I remember during my first year in Korea I was asked by family back home what Korean Weddings were like. Eventually I went to a few and found them to be less what people thought they would be like. They were still full of rituals, but they seemed to be like just another day in a Korean's life. Korean weddings, for the most part, take place in "wedding halls" where everyone who knows the bride and groom comes. But people mostly seem to come for one thing, the after-ceremony buffet. During the ceremony people talk and walk around like it is no big deal. Although these sights can be alarming to see, it seems Koreans are fine with it. Because of this I have accepted what it is like for Koreans to marry here.
But let's see what other folks think about Korean weddings in their posts as part of my new series, "Culture Cookies." In this series I hope to present how Kbloggers have come to terms with culture shock and other general cultural awareness.

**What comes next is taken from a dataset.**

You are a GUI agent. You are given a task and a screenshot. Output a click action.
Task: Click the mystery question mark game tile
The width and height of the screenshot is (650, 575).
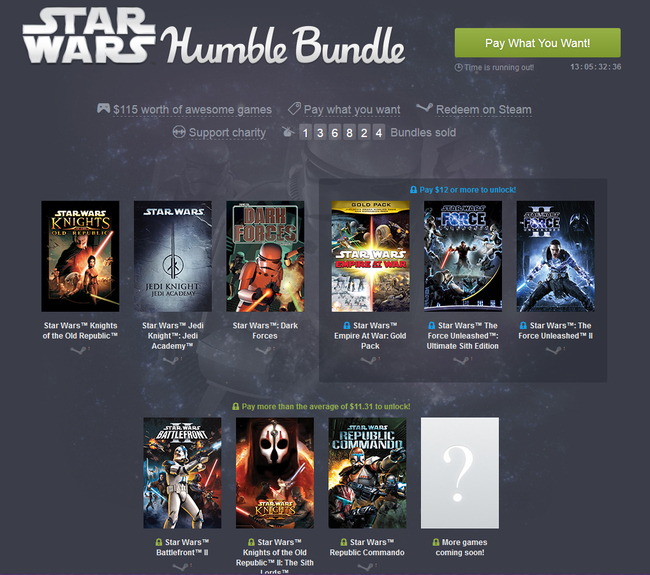click(460, 473)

1. Xweing away in Korea: In this post you can see what the actual rituals are during the wedding ceremony are like. But also you can get a feel for how weddings in Korea are definitely different amongst other Asian countries.
2. I Got Seoul: Another really insightful post about the experience where she says, "There was so much missing, it appeared that while marriage is highly
regarded, and highly pressured in this country, the actual act of
getting married means very little." That certainly explains why the wedding ceremony seems like just another day in the life.
3. Buhay sa Korea: Although this post is about gift-giving in Korea it points to what kinds of gift one should expect to give at weddings. What does it turn out to be? Go and find out.
4. Roboseyo: This post wouldn't be complete without a more thorough look at the whole thing amongst Korean society. He proposes, "And here's the next big kicker: if we accept that, as I said before,
nobody owns a culture, then we might need to take a different approach
to the wedding hall wedding in Korea." A very insightful post on many topics that you should consider.
The most interesting thing really, is when Koreans and Non-Koreans marry in Korea. Rob's wedding was very beautiful and less tacky than traditional ones held here. Some folks even manage to have true traditional weddings wearing hanbok and doing it at a palace. Whatever the place or time, marriage is an important step in a person's life no matter what the ceremony is like.